Kill-switch / Circuit-breaker · Principles

Why it matters for agentic AI

Every automated system needs an emergency stop. What makes the agent case structurally different is that the thing being stopped has agency. It may reason about its own shutdown, it may hold state that a simple process kill would destroy, it may be distributed across sub-agents that continue acting after the orchestrator is stopped, and its identity credentials may outlive the process that holds them. The kill switch is the operational implementation of Safe Interruptibility, the theoretical property that an agent can always be safely halted regardless of its current reasoning. A kill switch that is merely an API-key revocation fails as soon as the agent can mint new keys. A kill switch that terminates the process fails to stop sub-agents and destroys forensic evidence. A kill switch that is a flag the agent can read can be reasoned around. Getting this right is not a detail; it is what makes every other control recoverable when it fails.

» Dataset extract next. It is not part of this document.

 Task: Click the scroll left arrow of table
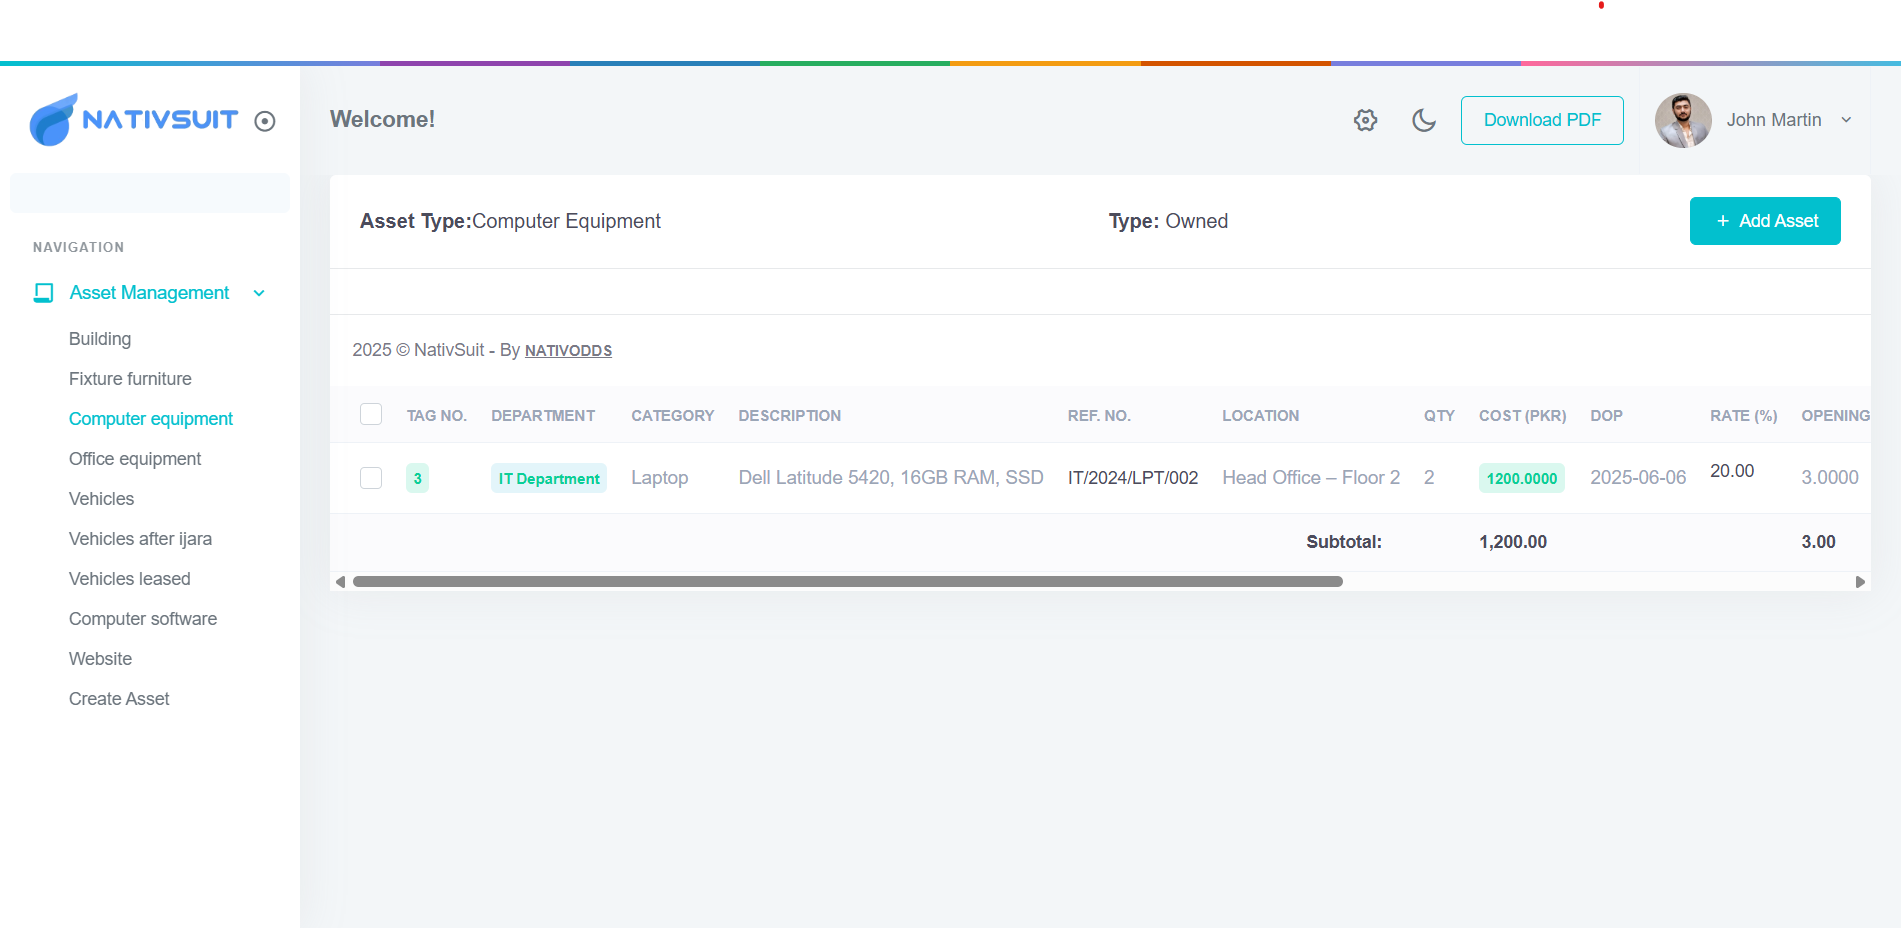[x=341, y=582]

The architecture of an effective kill switch has three layers. The external enable-flag layer is the most immediate: a flag stored in a system the agent has no write path to, checked as the first operation before every action. An agent whose flag is cleared simply cannot proceed; no amount of reasoning changes that because the check is deterministic and runs before any reasoning output is acted upon. The identity-revocation layer operates at the credential plane: revoking the agent’s workload identity (SVID) means every subsequent authenticated call to every tool and API fails within the certificate’s TTL, without requiring any coordination with the agent itself. The circuit-breaker layer operates automatically on observable patterns such as anomalous tool-call sequences, spawn rates, spend velocity, or behavioural drift, tripping without waiting for a human to notice and act.

These layers are also the reason per-agent isolation of circuit-breaker state matters. If a single circuit-breaker flag governs all agents in a system, one rogue agent tripping the breaker halts unrelated work and creates pressure to reset the breaker quickly, which is exactly when the operator should be least willing to do so. Per-agent isolation means the blast radius of a trip is contained to the offending agent, removing the operational pressure to reset prematurely.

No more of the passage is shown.